» List of tasks
(1) From the passage on serving food at the right temperature, reproduce the text from "The problem of" to "for a period.".
(2) In the passage on serving food at the right temperature, which type of food loses much of its nutritional value when kept hot for a period?

---- Text section

One of the first rules of good cooking is to serve food at the temperature appropriate to the type of dish. It is as important to bring food to the table at the right temperature as it is to cook it properly. Many a good dish is ruined by being served too hot or too cold, although the fault is usually in the direction of having all food tepid. This is evidently not a fault of recent generations only, since in Revelations, Chapter III, the Laodiceans were rebuked and told by the angel that because they were lukewarm and neither hot nor cold he would spew them out of his mouth.
The problem of ensuring that cooked food reaches the table hot is a serious one even when only small numbers are being served, but in the kitchen producing hot meals for several hundreds of people it becomes more complicated and needs careful consideration of ways and means. Cooked food which is to be served hot should be sent to the table immediately the cooking process is completed, when it will be at the correct temperature for consumption. This ensures that there are no losses of aroma, flavor or nutritive value such as take place in the majority of foods when they are kept hot for any length of time, nor is there any deterioration in appearance and texture. This is important for most types of food, but is particularly so for vegetables which lose much of their nutritional value if they are kept hot for a period.

--------
---- Data supplied

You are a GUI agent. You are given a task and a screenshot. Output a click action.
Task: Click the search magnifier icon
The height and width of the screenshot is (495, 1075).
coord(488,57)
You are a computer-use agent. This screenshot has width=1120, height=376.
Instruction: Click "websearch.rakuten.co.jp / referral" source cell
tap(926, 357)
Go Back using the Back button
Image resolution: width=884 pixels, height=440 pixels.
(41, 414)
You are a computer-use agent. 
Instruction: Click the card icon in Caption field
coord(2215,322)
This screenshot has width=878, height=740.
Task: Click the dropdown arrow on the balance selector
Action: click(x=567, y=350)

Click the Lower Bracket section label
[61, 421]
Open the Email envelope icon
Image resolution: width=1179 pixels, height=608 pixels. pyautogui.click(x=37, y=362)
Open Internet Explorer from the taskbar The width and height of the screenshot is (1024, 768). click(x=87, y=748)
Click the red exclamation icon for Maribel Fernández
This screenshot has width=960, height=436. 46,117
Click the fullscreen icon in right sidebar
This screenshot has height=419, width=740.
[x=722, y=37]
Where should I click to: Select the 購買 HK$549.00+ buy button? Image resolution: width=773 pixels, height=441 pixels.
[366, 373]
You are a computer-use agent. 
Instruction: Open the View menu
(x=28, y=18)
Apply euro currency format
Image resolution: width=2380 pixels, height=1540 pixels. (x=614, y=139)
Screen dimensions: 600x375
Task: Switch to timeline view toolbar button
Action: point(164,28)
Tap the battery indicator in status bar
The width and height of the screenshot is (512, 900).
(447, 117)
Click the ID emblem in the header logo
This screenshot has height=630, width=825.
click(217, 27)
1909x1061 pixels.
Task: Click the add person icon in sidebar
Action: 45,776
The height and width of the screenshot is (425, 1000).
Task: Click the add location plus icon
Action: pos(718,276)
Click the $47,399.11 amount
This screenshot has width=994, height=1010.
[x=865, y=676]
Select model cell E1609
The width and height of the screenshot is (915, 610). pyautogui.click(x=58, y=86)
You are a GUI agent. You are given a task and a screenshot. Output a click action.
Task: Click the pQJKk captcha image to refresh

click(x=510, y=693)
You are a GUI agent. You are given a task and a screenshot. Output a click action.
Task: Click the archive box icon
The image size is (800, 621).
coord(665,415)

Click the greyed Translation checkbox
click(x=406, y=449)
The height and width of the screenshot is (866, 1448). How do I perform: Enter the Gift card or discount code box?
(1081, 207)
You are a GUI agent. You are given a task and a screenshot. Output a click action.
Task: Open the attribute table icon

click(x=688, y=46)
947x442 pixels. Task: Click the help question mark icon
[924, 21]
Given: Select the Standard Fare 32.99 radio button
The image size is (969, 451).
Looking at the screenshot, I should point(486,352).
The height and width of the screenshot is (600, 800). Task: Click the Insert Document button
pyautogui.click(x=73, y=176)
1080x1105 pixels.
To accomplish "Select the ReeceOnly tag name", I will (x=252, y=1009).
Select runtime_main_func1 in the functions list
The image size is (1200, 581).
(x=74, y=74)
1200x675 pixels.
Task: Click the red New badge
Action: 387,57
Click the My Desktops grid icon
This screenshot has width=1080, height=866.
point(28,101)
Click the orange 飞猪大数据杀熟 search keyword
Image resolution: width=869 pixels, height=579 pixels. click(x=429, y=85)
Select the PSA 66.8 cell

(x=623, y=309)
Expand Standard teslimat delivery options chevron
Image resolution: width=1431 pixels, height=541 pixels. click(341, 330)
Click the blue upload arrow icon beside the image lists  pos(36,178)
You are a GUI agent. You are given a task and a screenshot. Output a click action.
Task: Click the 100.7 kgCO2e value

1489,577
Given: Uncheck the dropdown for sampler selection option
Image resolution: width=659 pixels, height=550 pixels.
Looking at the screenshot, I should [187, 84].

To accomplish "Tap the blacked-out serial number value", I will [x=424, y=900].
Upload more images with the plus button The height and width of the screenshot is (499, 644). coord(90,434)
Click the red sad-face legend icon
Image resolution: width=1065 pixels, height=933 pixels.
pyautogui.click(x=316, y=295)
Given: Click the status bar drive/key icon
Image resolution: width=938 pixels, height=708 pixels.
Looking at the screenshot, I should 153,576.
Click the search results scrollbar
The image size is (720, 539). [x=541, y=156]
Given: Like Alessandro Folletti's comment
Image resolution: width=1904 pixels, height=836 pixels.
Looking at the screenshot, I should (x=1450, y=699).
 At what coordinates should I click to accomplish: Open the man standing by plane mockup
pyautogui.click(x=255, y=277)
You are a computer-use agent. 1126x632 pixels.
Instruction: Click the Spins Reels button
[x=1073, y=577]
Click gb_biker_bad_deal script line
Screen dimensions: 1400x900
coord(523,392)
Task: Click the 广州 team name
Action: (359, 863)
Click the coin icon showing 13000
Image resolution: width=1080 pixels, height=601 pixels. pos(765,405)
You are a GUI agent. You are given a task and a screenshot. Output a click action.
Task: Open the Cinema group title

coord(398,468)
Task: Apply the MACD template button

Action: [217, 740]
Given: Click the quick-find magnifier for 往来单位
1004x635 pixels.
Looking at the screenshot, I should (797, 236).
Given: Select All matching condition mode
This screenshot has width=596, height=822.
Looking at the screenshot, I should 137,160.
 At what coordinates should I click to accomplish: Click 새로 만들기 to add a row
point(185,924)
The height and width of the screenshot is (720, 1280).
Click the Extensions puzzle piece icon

--------

» Solution list
(1)
The problem of ensuring that cooked food reaches the table hot is a serious one even when only small numbers are being served, but in the kitchen producing hot meals for several hundreds of people it becomes more complicated and needs careful consideration of ways and means. Cooked food which is to be served hot should be sent to the table immediately the cooking process is completed, when it will be at the correct temperature for consumption. This ensures that there are no losses of aroma, flavor or nutritive value such as take place in the majority of foods when they are kept hot for any length of time, nor is there any deterioration in appearance and texture. This is important for most types of food, but is particularly so for vegetables which lose much of their nutritional value if they are kept hot for a period.

(2) Vegetables.